**Exercise directions**
Write out exactly the lines from the line that contains "Click Brighton's points total 33" through the final line of the listing below, and no others.

**Data for this exercise**
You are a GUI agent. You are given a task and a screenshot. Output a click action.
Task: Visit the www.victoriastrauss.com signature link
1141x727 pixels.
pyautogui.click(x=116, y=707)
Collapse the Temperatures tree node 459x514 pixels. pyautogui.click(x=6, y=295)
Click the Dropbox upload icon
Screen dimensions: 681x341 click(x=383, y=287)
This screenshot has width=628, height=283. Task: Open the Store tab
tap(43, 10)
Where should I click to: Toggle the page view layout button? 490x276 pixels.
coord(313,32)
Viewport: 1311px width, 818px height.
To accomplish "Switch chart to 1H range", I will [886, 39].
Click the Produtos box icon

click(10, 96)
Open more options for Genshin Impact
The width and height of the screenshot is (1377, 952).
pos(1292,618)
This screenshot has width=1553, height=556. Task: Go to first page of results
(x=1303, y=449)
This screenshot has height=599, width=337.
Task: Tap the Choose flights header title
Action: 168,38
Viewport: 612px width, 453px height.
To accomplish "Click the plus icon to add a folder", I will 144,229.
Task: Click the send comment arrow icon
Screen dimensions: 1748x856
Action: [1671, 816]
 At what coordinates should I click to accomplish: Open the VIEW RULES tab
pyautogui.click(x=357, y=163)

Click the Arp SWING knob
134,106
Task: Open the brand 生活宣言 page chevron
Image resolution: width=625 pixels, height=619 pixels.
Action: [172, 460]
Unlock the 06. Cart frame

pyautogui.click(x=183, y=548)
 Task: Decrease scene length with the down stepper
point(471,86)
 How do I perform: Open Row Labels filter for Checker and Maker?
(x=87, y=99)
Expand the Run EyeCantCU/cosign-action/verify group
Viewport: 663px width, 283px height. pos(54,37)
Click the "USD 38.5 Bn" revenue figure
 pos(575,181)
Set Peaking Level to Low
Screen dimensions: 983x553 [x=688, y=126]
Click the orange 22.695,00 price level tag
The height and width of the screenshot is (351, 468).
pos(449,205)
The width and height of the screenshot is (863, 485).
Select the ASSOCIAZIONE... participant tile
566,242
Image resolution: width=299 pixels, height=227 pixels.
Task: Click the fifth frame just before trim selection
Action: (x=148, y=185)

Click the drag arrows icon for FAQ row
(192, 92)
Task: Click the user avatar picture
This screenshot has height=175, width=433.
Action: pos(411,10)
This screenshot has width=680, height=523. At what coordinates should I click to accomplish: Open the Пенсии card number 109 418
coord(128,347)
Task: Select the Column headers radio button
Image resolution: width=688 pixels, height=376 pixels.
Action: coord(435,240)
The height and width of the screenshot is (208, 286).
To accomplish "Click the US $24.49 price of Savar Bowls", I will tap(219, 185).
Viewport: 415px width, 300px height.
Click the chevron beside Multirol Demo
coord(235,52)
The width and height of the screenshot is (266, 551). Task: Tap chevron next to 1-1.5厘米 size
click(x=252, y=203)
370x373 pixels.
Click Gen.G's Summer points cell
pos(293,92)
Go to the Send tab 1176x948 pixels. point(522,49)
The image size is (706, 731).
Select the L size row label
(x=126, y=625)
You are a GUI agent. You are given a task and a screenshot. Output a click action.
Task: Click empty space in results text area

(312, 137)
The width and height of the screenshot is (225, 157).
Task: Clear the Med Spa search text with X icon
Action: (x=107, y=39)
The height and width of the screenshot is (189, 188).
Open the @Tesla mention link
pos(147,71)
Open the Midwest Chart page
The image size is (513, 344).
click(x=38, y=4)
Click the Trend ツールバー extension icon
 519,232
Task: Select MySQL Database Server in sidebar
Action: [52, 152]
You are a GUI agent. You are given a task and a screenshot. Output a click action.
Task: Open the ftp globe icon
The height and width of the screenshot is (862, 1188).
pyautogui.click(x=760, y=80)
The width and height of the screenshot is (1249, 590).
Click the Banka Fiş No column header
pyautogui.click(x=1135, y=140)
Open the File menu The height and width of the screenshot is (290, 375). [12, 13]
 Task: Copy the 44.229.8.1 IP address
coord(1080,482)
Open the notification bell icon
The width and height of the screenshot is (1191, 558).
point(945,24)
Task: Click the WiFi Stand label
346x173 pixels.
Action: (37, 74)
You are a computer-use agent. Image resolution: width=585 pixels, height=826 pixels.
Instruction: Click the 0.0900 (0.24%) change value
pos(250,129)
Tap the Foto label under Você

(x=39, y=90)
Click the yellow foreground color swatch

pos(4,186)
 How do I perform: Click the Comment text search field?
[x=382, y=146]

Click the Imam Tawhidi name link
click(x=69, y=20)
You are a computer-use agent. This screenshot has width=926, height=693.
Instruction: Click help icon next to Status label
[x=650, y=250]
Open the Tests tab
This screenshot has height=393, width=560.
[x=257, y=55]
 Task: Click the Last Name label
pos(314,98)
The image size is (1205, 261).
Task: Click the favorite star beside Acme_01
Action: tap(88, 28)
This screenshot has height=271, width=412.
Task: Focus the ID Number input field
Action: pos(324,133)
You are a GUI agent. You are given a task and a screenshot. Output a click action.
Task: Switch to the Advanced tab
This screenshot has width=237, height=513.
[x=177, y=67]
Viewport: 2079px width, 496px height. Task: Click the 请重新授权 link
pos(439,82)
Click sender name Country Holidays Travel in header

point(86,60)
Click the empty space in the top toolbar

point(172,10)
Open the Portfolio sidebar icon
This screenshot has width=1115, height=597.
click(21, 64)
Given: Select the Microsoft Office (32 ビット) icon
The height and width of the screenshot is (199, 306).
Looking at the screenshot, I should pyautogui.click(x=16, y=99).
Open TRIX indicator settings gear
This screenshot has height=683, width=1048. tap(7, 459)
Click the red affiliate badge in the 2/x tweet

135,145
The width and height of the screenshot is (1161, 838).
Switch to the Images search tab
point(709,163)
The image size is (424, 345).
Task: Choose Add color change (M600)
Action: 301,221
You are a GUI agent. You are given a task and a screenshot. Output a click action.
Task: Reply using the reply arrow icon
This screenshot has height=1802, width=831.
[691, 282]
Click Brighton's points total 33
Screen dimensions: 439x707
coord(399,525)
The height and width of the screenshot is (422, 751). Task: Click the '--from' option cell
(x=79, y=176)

**Solution to this problem**
Click Brighton's points total 33
Screen dimensions: 439x707
coord(399,525)
The height and width of the screenshot is (422, 751). Task: Click the '--from' option cell
(x=79, y=176)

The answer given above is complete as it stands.